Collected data
┌──
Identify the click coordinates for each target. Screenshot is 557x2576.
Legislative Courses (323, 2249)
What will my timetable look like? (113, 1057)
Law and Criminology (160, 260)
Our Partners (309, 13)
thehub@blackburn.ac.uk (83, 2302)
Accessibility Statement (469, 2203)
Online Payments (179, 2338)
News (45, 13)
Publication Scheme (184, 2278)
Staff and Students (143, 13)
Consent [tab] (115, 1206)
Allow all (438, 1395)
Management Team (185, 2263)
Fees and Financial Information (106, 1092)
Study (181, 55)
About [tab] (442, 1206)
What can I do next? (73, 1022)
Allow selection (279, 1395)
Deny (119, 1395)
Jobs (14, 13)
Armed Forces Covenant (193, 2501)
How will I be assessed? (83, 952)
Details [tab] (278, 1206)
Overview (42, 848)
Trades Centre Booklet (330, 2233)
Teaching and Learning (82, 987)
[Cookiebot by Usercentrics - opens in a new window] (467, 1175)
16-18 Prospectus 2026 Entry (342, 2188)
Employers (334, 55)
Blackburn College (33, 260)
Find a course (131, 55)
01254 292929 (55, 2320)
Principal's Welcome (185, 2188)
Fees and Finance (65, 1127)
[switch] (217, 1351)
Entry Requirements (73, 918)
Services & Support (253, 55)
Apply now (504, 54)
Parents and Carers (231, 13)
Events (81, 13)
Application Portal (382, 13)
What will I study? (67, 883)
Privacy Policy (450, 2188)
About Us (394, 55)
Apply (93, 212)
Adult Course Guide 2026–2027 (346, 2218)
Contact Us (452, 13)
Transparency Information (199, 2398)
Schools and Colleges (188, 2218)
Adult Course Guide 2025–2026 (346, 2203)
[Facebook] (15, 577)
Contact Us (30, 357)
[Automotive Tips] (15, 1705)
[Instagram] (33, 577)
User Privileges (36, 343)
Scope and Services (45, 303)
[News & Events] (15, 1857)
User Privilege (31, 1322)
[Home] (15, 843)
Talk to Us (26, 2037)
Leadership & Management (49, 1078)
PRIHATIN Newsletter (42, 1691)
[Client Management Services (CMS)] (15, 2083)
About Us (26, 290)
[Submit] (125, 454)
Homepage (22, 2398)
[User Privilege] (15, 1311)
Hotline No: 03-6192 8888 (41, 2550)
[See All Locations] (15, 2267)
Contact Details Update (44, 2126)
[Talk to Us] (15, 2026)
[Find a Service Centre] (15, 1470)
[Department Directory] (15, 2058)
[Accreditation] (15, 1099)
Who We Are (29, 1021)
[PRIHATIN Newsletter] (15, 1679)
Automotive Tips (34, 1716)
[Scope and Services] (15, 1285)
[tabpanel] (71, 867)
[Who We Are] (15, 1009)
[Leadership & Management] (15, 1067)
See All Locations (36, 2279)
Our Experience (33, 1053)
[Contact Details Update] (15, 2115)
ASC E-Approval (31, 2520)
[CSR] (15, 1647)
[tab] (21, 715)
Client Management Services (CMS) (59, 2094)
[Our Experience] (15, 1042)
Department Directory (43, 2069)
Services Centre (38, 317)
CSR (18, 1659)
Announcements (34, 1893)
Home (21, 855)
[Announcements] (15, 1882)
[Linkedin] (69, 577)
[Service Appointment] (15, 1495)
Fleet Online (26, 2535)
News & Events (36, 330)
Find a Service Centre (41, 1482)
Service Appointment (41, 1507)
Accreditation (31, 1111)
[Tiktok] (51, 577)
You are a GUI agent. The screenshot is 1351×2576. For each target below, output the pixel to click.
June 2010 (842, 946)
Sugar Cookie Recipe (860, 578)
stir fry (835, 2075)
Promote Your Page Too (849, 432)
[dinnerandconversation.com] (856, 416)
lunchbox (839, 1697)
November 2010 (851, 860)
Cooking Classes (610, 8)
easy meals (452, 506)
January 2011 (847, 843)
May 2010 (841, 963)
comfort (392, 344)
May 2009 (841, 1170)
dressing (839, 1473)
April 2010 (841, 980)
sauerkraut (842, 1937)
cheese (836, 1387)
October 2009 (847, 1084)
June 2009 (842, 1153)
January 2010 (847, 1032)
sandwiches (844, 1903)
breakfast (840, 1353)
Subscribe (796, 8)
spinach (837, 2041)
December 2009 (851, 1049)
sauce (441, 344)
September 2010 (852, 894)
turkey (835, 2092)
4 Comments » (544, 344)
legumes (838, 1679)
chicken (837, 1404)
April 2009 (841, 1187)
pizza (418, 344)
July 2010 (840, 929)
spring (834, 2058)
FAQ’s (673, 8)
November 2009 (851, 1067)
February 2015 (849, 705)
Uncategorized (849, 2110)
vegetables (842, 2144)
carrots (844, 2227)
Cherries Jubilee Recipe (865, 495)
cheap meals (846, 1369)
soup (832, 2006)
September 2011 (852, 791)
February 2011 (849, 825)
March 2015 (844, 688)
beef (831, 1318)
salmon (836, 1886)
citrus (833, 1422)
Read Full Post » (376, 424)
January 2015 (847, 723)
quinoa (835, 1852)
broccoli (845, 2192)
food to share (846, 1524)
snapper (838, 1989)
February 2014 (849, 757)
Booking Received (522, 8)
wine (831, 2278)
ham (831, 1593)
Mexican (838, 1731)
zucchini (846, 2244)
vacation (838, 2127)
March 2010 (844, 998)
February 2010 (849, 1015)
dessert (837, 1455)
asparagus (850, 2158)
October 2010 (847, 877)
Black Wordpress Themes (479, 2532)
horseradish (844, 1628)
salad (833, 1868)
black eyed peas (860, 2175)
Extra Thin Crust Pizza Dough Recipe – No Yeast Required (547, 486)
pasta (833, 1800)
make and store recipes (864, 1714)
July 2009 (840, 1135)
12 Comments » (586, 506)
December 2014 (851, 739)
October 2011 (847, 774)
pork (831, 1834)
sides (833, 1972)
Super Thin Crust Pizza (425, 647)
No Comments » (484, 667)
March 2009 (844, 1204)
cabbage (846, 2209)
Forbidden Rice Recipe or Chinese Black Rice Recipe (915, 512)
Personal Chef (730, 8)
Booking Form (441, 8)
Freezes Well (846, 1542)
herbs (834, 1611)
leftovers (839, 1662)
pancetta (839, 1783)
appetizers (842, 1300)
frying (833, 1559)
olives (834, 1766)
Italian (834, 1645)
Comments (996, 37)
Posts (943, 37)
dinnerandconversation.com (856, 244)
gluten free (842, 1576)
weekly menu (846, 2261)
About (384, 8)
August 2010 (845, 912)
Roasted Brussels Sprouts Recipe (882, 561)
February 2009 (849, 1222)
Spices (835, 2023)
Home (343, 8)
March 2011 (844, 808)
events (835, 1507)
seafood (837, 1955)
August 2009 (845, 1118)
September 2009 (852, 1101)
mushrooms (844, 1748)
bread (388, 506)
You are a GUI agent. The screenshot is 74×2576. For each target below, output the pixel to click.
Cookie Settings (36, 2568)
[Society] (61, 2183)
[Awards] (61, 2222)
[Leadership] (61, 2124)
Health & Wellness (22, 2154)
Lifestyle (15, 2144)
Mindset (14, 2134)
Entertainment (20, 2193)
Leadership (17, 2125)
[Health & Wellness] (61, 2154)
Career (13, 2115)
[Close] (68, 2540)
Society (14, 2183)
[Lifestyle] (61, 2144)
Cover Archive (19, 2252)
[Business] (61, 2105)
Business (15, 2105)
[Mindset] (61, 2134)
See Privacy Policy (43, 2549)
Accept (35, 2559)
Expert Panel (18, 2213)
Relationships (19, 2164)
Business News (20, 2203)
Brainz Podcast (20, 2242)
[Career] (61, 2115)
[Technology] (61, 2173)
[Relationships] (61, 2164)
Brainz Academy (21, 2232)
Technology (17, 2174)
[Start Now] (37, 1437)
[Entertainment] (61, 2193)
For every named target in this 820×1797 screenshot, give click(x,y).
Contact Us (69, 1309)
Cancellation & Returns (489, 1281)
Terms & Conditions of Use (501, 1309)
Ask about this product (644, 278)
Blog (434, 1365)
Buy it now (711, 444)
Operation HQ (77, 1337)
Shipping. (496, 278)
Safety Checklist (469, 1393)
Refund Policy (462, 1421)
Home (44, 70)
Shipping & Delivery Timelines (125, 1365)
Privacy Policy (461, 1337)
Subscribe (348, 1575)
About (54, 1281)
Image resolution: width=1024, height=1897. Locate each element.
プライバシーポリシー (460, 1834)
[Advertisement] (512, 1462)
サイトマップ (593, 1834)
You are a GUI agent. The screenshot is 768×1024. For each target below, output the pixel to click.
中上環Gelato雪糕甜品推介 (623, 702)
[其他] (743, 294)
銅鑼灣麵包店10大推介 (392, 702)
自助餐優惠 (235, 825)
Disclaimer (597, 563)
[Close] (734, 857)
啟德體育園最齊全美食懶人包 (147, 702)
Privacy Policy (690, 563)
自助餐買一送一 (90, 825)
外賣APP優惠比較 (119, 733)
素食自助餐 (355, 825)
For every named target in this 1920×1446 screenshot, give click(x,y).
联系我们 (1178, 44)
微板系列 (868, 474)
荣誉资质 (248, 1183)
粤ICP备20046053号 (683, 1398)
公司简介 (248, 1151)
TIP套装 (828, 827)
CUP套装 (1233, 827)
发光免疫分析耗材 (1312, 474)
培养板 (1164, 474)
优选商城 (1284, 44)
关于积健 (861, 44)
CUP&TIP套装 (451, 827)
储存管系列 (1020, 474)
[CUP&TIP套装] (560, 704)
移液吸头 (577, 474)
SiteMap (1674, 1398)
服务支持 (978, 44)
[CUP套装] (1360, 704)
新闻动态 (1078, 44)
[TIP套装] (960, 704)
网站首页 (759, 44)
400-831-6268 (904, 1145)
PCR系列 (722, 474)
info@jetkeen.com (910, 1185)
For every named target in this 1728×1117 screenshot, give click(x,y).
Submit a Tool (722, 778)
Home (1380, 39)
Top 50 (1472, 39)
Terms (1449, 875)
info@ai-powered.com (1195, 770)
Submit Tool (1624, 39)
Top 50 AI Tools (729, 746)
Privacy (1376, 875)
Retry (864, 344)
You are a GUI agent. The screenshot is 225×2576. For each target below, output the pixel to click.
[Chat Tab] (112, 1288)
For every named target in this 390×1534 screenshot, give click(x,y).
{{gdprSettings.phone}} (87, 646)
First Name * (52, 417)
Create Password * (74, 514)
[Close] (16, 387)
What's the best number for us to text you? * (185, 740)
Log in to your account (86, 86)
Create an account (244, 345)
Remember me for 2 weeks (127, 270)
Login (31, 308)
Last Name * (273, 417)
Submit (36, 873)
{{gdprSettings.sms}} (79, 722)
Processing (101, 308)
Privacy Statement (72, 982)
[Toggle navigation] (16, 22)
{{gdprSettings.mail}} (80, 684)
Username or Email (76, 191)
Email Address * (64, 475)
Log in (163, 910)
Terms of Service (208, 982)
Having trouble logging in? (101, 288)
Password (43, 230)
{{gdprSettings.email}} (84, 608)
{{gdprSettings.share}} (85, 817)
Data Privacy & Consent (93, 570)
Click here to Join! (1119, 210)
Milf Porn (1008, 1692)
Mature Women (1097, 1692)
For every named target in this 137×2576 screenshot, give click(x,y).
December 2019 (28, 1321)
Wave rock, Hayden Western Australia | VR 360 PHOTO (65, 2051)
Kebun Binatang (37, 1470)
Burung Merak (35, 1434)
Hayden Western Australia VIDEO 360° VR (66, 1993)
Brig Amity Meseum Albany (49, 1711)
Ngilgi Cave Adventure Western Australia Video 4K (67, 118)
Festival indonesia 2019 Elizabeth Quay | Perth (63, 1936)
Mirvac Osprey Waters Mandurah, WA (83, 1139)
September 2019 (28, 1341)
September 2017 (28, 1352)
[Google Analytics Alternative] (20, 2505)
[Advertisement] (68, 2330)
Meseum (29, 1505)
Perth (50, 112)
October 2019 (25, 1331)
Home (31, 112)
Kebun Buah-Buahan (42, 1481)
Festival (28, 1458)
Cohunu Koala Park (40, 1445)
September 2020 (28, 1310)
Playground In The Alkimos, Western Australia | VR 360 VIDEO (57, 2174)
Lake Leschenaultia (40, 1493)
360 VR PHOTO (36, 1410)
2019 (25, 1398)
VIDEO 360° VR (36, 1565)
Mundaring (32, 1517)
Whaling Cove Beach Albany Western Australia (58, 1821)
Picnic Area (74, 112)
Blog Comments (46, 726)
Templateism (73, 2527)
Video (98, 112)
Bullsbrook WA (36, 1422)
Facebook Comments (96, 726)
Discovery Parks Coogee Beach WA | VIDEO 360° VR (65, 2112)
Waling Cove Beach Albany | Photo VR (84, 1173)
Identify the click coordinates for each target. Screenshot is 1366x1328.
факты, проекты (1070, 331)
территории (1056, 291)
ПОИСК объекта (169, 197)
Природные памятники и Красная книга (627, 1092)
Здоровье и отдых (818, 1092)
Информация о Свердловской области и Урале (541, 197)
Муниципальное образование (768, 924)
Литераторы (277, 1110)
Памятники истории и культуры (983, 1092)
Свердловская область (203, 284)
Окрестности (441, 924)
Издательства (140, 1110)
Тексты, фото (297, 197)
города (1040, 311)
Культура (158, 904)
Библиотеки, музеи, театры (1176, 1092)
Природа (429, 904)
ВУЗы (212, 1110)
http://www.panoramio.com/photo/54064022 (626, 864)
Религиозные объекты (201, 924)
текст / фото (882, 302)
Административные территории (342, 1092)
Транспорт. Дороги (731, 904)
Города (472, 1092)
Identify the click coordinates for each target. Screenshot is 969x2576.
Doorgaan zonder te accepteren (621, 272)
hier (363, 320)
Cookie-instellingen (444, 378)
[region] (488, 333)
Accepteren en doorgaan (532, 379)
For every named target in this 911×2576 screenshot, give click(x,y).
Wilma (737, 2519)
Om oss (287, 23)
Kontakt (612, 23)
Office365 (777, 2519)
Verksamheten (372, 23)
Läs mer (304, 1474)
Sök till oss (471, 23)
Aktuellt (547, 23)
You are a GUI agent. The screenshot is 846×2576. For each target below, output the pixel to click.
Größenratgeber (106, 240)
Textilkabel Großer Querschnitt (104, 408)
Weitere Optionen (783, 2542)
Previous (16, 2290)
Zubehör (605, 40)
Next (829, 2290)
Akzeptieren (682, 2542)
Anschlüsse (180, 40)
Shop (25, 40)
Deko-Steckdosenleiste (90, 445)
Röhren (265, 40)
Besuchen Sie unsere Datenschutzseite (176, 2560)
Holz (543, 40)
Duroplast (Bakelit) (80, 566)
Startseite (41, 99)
└──
Transcribe, word for word, the data above from its first line through the line with "Jobs (14, 13)", and include nothing else.

Identify the click coordinates for each target. Screenshot is 557x2576.
Legislative Courses (323, 2249)
What will my timetable look like? (113, 1057)
Law and Criminology (160, 260)
Our Partners (309, 13)
thehub@blackburn.ac.uk (83, 2302)
Accessibility Statement (469, 2203)
Online Payments (179, 2338)
News (45, 13)
Publication Scheme (184, 2278)
Staff and Students (143, 13)
Consent [tab] (115, 1206)
Allow all (438, 1395)
Management Team (185, 2263)
Fees and Financial Information (106, 1092)
Study (181, 55)
About [tab] (442, 1206)
What can I do next? (73, 1022)
Allow selection (279, 1395)
Deny (119, 1395)
Jobs (14, 13)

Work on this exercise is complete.